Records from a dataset
--- START ---

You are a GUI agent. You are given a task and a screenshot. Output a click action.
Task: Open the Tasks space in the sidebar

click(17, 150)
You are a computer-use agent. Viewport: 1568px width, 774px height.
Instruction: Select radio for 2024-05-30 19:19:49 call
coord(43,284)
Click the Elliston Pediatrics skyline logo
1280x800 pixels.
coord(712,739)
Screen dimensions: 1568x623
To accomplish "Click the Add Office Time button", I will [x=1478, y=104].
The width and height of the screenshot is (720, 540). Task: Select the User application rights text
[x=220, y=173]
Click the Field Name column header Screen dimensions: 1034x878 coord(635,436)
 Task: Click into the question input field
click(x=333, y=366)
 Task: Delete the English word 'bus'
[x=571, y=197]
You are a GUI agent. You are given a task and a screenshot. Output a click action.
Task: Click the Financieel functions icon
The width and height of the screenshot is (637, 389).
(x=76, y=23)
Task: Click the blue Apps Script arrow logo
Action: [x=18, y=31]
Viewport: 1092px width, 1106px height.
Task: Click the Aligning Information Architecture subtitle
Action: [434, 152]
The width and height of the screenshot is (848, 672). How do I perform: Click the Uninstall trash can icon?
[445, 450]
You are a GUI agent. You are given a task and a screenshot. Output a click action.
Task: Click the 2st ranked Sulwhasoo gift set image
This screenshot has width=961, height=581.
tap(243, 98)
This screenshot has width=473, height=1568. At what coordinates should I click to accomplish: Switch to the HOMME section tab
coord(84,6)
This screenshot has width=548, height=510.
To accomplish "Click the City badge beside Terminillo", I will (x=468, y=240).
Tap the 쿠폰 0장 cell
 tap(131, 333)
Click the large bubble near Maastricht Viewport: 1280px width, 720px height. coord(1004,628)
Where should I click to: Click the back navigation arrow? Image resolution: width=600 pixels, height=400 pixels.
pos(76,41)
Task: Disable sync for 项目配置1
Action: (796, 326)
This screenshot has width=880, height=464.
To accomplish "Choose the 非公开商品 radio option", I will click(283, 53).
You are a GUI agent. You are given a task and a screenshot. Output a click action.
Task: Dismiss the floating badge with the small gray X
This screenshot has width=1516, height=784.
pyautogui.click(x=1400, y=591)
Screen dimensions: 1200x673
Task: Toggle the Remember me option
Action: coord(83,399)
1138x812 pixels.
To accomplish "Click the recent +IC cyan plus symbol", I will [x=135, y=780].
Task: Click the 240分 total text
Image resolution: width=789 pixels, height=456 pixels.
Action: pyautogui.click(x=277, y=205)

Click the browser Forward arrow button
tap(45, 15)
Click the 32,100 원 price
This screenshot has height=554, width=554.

--- END ---

### Problem description
Your task is to reproduce each entry exactly.

### Written reply
You are a GUI agent. You are given a task and a screenshot. Output a click action.
Task: Open the Tasks space in the sidebar

click(17, 150)
You are a computer-use agent. Viewport: 1568px width, 774px height.
Instruction: Select radio for 2024-05-30 19:19:49 call
coord(43,284)
Click the Elliston Pediatrics skyline logo
1280x800 pixels.
coord(712,739)
Screen dimensions: 1568x623
To accomplish "Click the Add Office Time button", I will [x=1478, y=104].
The width and height of the screenshot is (720, 540). Task: Select the User application rights text
[x=220, y=173]
Click the Field Name column header Screen dimensions: 1034x878 coord(635,436)
 Task: Click into the question input field
click(x=333, y=366)
 Task: Delete the English word 'bus'
[x=571, y=197]
You are a GUI agent. You are given a task and a screenshot. Output a click action.
Task: Click the Financieel functions icon
The width and height of the screenshot is (637, 389).
(x=76, y=23)
Task: Click the blue Apps Script arrow logo
Action: [x=18, y=31]
Viewport: 1092px width, 1106px height.
Task: Click the Aligning Information Architecture subtitle
Action: [434, 152]
The width and height of the screenshot is (848, 672). How do I perform: Click the Uninstall trash can icon?
[445, 450]
You are a GUI agent. You are given a task and a screenshot. Output a click action.
Task: Click the 2st ranked Sulwhasoo gift set image
This screenshot has width=961, height=581.
tap(243, 98)
This screenshot has width=473, height=1568. At what coordinates should I click to accomplish: Switch to the HOMME section tab
coord(84,6)
This screenshot has width=548, height=510.
To accomplish "Click the City badge beside Terminillo", I will (x=468, y=240).
Tap the 쿠폰 0장 cell
 tap(131, 333)
Click the large bubble near Maastricht Viewport: 1280px width, 720px height. coord(1004,628)
Where should I click to: Click the back navigation arrow? Image resolution: width=600 pixels, height=400 pixels.
pos(76,41)
Task: Disable sync for 项目配置1
Action: (796, 326)
This screenshot has width=880, height=464.
To accomplish "Choose the 非公开商品 radio option", I will click(283, 53).
You are a GUI agent. You are given a task and a screenshot. Output a click action.
Task: Dismiss the floating badge with the small gray X
This screenshot has width=1516, height=784.
pyautogui.click(x=1400, y=591)
Screen dimensions: 1200x673
Task: Toggle the Remember me option
Action: coord(83,399)
1138x812 pixels.
To accomplish "Click the recent +IC cyan plus symbol", I will [x=135, y=780].
Task: Click the 240分 total text
Image resolution: width=789 pixels, height=456 pixels.
Action: pyautogui.click(x=277, y=205)

Click the browser Forward arrow button
tap(45, 15)
Click the 32,100 원 price
This screenshot has height=554, width=554.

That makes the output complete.